### Qué se pide
Reproduce sin cambios únicamente las líneas que empiezan en la que contiene "Open new attribute manager with plus icon" y siguen hasta la que contiene "I will point(516,285).", ambas incluidas.

### Datos extraídos

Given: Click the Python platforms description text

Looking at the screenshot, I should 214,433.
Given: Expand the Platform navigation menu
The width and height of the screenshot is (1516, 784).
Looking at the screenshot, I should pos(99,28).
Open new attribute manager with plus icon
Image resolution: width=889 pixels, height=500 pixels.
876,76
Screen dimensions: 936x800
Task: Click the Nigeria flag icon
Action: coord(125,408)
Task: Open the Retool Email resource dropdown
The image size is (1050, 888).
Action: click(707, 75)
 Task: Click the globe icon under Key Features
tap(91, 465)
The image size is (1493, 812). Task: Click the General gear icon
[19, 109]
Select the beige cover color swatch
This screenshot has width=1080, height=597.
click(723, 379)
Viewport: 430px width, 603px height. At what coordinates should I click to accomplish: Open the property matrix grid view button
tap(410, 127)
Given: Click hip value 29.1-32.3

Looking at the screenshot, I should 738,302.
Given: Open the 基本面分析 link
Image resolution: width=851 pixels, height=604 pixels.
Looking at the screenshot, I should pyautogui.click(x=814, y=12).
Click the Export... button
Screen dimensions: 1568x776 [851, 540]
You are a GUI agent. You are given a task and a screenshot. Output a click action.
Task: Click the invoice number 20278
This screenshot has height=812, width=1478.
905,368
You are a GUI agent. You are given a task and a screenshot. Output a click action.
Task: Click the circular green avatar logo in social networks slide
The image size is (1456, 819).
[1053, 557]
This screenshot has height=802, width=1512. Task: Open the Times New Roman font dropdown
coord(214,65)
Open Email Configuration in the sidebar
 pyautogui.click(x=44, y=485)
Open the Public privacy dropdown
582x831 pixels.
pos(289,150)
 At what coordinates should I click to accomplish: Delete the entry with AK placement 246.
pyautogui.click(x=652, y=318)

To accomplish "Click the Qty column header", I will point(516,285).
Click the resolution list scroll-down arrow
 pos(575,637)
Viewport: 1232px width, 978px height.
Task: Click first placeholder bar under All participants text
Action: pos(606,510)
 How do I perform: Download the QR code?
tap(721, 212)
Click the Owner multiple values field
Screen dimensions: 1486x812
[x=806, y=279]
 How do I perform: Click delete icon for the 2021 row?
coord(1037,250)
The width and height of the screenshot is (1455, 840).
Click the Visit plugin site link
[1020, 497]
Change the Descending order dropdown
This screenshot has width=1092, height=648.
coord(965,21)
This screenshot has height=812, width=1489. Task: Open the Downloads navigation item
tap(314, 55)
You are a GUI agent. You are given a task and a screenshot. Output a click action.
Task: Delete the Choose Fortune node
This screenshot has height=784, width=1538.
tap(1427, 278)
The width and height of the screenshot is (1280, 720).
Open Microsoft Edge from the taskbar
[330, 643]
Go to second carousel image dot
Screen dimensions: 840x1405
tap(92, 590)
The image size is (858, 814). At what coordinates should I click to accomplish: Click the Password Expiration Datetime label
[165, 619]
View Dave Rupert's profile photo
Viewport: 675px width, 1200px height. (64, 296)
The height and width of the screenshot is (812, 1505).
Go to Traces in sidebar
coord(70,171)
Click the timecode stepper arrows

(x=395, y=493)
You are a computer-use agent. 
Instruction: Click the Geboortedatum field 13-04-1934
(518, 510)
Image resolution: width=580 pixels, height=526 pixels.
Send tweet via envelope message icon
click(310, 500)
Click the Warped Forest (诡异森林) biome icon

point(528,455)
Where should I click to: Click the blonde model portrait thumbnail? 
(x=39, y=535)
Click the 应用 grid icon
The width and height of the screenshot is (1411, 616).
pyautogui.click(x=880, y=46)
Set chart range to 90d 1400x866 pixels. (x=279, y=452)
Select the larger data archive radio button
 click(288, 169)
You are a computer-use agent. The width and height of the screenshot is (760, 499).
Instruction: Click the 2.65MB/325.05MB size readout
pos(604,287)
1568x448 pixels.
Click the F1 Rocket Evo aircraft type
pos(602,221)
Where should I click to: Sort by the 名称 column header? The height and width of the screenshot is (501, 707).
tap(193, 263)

### Respuesta completa
Open new attribute manager with plus icon
Image resolution: width=889 pixels, height=500 pixels.
876,76
Screen dimensions: 936x800
Task: Click the Nigeria flag icon
Action: coord(125,408)
Task: Open the Retool Email resource dropdown
The image size is (1050, 888).
Action: click(707, 75)
 Task: Click the globe icon under Key Features
tap(91, 465)
The image size is (1493, 812). Task: Click the General gear icon
[19, 109]
Select the beige cover color swatch
This screenshot has width=1080, height=597.
click(723, 379)
Viewport: 430px width, 603px height. At what coordinates should I click to accomplish: Open the property matrix grid view button
tap(410, 127)
Given: Click hip value 29.1-32.3

Looking at the screenshot, I should 738,302.
Given: Open the 基本面分析 link
Image resolution: width=851 pixels, height=604 pixels.
Looking at the screenshot, I should pyautogui.click(x=814, y=12).
Click the Export... button
Screen dimensions: 1568x776 [851, 540]
You are a GUI agent. You are given a task and a screenshot. Output a click action.
Task: Click the invoice number 20278
This screenshot has height=812, width=1478.
905,368
You are a GUI agent. You are given a task and a screenshot. Output a click action.
Task: Click the circular green avatar logo in social networks slide
The image size is (1456, 819).
[1053, 557]
This screenshot has height=802, width=1512. Task: Open the Times New Roman font dropdown
coord(214,65)
Open Email Configuration in the sidebar
 pyautogui.click(x=44, y=485)
Open the Public privacy dropdown
582x831 pixels.
pos(289,150)
 At what coordinates should I click to accomplish: Delete the entry with AK placement 246.
pyautogui.click(x=652, y=318)

To accomplish "Click the Qty column header", I will point(516,285).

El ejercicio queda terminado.